Java Scanner : read whole page at once

One of new features of Java 5 is java.util.Scanner. It is great for parsing text files. Here is example how to parse the first column in csv file :

import java.io.File;
import java.io.FileNotFoundException;
import java.util.Scanner;

public class TextScanner
{
public static void main(String[] args)
{
try
{
File file = new File("somefile.csv");
Scanner scanner = new Scanner(file);
scanner.useDelimiter("\\s*,\\d,\\d\\W");
String temp = null;
while (scanner.hasNext())
{
temp = scanner.next();
System.out.println(temp);
}
scanner.close();
}
catch (FileNotFoundException e)
{
e.printStackTrace();
}
}
}

I can use regular expression as a filter !
But there is a non-trivial use of this class.
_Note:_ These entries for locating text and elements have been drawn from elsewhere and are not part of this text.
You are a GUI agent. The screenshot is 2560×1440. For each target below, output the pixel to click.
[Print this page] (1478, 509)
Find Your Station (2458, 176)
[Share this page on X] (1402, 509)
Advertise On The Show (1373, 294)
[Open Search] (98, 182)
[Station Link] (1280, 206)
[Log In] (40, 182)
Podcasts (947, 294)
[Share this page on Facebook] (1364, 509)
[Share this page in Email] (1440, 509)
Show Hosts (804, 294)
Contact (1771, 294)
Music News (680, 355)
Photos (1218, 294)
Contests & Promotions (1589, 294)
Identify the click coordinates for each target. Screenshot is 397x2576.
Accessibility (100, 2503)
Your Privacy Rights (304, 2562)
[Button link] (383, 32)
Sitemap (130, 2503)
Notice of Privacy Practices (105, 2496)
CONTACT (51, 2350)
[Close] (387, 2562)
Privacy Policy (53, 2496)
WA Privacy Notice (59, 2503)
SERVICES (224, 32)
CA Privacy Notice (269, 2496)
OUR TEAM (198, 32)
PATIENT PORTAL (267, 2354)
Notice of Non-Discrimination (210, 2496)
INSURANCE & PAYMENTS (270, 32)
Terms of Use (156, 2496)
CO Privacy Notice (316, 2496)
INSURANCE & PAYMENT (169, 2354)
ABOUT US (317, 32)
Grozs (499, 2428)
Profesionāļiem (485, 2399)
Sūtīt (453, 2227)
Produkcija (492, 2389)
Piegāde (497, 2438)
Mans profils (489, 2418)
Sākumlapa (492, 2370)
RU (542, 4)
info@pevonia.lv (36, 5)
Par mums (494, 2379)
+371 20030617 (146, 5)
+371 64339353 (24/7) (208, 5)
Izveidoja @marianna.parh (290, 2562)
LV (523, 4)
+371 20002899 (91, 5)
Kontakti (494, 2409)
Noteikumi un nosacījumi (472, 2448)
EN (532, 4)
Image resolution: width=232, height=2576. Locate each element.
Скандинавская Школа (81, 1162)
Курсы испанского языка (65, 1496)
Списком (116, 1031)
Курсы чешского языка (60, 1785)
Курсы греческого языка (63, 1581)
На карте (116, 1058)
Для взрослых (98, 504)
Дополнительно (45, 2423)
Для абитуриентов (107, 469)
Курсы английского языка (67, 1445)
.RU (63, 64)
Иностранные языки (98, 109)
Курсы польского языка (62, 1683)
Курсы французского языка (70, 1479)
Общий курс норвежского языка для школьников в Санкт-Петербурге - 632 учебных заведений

Reading whole page at once into single string object:
import java.net.URL;
import java.net.URLConnection;
import java.io.IOException;
import java.util.Scanner;

public class WholePage
{
public static void main(String[] args)
{
try
{
URLConnection connection =
new URL("http://sun.com").openConnection();
String text =
new Scanner(
connection.getInputStream()
)
.useDelimiter("\\Z").next();
System.out.println(text);
}
catch (IOException e)
{
e.printStackTrace();
}
}
}

1 comment:

Anonymous said...

Man. That was awesome. I have gone through so many sites on how to do this and you are a life saver.